My Postpartum Reality, Today

Having a baby is one of life’s best experiences. It’s so beautiful, yet it can be overwhelming. It’s a striking contrast, as we can feel both joy and sadness at the same time.

When I found out that I was pregnant with my second child (see post), I got anxious because I was worried about having postpartum depression again. I experienced it after the birth of my first child. I felt hopeless, and I also had suicidal thoughts– not just during the first four weeks but even beyond six months postpartum. I knew that I needed help, but I didn’t ask anyone for it. Well, except for my GP that time– he just prescribed an anti depressant drug which I never took because I was nursing.

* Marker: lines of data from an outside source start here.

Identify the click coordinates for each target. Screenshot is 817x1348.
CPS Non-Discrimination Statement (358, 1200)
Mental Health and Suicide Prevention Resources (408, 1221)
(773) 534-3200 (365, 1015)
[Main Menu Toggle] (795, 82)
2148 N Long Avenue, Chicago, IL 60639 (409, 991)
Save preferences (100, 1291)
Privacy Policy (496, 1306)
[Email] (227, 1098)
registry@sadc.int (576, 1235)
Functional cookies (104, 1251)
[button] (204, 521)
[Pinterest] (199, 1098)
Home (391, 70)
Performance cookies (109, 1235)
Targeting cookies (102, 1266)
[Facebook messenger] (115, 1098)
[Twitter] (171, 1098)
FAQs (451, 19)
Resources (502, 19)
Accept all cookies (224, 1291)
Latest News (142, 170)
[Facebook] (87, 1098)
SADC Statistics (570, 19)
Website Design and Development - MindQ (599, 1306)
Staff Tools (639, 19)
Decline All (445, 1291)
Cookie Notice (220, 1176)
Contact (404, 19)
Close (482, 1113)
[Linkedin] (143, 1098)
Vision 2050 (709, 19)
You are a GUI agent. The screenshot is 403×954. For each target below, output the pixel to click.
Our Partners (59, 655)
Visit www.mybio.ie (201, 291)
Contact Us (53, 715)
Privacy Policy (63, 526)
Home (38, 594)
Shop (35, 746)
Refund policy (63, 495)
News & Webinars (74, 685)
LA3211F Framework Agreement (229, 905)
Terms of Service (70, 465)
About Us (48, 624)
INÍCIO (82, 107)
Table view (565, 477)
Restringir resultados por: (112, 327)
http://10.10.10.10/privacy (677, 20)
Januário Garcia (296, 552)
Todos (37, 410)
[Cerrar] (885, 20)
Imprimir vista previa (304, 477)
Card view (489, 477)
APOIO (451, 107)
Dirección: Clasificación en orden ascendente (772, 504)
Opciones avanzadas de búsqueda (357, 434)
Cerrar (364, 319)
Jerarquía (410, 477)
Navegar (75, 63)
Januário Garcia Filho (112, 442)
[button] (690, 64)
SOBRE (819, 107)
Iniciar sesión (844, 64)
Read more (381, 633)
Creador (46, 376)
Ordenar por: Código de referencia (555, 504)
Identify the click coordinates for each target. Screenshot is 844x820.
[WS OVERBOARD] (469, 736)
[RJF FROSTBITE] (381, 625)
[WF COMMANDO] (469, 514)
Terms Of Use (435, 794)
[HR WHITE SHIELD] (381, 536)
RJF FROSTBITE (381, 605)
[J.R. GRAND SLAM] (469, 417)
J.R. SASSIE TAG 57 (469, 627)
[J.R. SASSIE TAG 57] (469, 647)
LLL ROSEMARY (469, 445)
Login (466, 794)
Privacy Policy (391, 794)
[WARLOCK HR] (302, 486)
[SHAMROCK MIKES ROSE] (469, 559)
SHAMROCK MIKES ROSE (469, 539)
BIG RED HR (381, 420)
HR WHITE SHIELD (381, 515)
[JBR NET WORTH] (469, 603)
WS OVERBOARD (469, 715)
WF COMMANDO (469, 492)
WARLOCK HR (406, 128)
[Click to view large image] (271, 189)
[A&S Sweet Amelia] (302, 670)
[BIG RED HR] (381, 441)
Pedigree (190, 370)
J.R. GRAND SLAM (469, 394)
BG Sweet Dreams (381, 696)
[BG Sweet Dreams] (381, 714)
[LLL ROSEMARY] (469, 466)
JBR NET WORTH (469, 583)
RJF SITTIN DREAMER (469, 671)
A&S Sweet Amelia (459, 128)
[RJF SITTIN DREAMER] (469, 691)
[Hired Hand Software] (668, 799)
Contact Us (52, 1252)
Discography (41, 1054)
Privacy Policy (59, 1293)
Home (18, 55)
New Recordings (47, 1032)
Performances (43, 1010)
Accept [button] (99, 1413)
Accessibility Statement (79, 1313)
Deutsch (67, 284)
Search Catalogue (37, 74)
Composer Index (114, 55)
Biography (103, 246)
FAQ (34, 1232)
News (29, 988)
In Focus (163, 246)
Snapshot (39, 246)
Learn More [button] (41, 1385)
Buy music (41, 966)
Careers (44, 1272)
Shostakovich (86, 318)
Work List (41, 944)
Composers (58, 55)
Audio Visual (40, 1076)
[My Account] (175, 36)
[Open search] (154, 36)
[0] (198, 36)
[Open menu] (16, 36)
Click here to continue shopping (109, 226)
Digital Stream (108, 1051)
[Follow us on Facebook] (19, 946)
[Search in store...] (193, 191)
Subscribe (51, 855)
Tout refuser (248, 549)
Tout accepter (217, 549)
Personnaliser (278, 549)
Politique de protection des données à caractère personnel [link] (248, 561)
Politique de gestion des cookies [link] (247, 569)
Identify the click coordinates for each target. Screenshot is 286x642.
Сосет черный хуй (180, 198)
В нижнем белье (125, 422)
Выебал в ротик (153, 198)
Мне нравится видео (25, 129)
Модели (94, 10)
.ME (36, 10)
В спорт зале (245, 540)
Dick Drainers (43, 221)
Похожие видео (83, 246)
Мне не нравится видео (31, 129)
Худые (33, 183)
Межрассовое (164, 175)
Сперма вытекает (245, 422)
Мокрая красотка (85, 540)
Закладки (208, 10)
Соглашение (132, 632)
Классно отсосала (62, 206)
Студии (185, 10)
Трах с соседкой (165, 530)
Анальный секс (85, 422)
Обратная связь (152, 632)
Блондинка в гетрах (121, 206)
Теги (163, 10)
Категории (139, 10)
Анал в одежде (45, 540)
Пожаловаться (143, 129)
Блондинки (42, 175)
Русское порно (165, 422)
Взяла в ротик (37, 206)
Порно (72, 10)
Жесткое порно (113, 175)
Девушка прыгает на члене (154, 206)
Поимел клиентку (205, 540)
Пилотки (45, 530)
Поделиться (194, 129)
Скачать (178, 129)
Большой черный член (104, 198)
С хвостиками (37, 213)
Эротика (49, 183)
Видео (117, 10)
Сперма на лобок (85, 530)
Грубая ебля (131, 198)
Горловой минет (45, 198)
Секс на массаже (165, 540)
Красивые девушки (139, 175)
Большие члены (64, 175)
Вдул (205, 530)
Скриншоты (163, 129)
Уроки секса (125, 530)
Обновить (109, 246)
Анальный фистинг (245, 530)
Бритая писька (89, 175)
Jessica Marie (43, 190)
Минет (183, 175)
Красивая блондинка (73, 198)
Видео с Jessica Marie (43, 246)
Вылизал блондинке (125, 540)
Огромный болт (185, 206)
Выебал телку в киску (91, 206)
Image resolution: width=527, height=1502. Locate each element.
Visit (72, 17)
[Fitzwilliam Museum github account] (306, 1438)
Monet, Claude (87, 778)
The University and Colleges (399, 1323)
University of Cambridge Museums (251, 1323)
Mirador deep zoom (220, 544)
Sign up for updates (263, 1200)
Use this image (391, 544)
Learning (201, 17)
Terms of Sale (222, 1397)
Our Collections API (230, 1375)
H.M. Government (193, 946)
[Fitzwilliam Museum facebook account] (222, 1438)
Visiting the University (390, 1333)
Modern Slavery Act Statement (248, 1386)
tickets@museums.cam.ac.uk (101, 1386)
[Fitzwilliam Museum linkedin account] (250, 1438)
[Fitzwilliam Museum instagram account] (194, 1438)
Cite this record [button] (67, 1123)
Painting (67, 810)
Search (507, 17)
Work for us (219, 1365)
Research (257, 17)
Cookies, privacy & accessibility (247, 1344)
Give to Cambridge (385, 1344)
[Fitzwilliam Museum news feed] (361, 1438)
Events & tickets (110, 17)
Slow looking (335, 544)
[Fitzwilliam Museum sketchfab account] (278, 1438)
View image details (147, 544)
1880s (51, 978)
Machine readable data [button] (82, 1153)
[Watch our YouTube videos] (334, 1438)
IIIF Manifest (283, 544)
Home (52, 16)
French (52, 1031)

Take note that postpartum blues and postpartum depression are not the same. The former doesn’t last very long, while the latter can last for a couple of years.

Fast forward–thank God I survived that phase of my life.

This time is better, probably because I already know what to expect as a postpartum mom. However, once in a while, I still experience the blues. Whenever that happens, I make sure that I go out in the nature, and take a deep breath.

The welcome commitee on the way to the beach😂

Two days ago, I went to the beach with my three-month-old baby. It was her first time, and it was fun to see her reaction when she saw the beach for the first time.

Calm sea

We had the beach all to ourselves. I was grateful for–no one could see my watery eyes from all the emotion (because of hormones!). I’m just thankful that despite everything I’m going through, my baby is growing up healthy.